**** Given data ****

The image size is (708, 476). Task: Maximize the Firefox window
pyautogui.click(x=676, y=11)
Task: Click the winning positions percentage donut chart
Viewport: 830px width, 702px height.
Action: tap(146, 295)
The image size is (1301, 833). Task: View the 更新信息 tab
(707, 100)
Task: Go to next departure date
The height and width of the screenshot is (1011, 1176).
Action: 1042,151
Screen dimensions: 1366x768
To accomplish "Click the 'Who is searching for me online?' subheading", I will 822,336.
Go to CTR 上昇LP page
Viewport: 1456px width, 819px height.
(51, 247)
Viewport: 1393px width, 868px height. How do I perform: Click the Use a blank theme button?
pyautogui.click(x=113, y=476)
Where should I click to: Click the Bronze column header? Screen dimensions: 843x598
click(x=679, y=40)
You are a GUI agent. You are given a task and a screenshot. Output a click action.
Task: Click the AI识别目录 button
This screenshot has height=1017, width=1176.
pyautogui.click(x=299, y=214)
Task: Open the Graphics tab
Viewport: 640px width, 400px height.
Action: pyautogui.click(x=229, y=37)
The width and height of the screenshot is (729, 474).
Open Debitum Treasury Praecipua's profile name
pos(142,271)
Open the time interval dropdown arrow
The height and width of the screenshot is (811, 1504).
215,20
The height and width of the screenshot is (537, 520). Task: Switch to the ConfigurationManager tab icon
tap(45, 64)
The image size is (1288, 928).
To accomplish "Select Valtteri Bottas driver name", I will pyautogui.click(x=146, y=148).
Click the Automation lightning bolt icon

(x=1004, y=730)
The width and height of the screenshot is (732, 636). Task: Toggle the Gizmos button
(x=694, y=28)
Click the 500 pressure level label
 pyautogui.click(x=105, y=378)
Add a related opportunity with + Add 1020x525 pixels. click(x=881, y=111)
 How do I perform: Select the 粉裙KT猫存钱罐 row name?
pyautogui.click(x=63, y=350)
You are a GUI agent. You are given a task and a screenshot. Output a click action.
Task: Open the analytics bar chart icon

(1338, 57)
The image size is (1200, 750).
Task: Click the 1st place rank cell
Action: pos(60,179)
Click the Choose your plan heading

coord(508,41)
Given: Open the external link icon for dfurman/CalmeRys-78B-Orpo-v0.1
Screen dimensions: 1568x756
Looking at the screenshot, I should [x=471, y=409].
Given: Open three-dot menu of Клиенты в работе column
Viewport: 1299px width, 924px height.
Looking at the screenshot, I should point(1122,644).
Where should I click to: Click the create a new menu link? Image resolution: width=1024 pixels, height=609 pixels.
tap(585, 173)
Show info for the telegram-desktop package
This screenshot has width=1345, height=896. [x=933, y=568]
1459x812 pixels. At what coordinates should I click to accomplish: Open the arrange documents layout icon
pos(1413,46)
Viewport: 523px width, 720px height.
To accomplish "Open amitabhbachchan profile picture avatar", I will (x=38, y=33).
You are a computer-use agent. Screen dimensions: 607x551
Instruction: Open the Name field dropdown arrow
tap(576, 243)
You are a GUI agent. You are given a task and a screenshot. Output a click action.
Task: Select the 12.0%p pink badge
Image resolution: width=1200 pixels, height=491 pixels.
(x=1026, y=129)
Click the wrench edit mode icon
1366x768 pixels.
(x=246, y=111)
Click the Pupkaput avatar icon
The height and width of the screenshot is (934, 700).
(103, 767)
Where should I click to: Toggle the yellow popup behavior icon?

****

Stated exercise:
Report every line of the records that contains the word "size", copying each line in full. Case counts.

Result of this exercise:
The image size is (708, 476). Task: Maximize the Firefox window
The image size is (1301, 833). Task: View the 更新信息 tab
The image size is (1288, 928).
The image size is (1200, 750).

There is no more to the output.